What the task asks:
In the records below, the line with "Stupid Insurance Agent Tricks (376, 991)" opens the range and the line with "Eight Deadly Mistakes Made When .. (382, 710)" closes it; print that range exactly and nothing else.

** Data under study follows **

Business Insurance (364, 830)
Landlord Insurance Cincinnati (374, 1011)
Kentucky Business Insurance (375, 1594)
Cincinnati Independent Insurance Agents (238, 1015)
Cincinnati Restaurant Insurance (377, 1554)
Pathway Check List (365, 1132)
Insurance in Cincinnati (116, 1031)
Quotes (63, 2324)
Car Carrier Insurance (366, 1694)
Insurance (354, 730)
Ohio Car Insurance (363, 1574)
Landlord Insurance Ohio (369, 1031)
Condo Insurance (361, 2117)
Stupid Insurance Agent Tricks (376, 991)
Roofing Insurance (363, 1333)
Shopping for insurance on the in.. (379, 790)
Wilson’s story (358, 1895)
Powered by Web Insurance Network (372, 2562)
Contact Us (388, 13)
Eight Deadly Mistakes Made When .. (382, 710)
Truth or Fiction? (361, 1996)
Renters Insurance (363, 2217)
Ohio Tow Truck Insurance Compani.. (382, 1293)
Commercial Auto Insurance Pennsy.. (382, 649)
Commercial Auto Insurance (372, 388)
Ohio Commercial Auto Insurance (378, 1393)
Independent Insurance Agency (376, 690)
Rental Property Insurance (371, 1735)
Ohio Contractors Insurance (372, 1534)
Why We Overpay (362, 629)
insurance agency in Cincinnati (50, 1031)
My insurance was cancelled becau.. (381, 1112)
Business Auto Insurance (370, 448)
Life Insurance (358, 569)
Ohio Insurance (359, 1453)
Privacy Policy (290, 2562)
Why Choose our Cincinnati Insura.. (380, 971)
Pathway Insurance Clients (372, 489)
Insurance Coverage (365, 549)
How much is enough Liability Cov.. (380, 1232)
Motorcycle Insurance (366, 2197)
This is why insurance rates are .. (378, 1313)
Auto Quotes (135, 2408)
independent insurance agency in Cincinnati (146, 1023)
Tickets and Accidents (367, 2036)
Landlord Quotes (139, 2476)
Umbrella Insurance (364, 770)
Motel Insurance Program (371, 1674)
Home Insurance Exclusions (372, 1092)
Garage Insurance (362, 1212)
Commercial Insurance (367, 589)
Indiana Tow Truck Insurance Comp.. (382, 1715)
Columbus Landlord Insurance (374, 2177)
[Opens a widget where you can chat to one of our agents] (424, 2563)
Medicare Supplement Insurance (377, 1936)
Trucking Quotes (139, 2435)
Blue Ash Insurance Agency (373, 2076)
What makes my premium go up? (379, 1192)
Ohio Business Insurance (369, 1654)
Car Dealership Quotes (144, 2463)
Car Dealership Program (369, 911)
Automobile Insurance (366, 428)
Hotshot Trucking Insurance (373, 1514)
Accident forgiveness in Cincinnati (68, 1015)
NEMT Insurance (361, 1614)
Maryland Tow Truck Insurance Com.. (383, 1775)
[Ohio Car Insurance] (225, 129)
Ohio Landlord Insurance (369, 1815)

** End of Data under study **

Exercise result:
Stupid Insurance Agent Tricks (376, 991)
Roofing Insurance (363, 1333)
Shopping for insurance on the in.. (379, 790)
Wilson’s story (358, 1895)
Powered by Web Insurance Network (372, 2562)
Contact Us (388, 13)
Eight Deadly Mistakes Made When .. (382, 710)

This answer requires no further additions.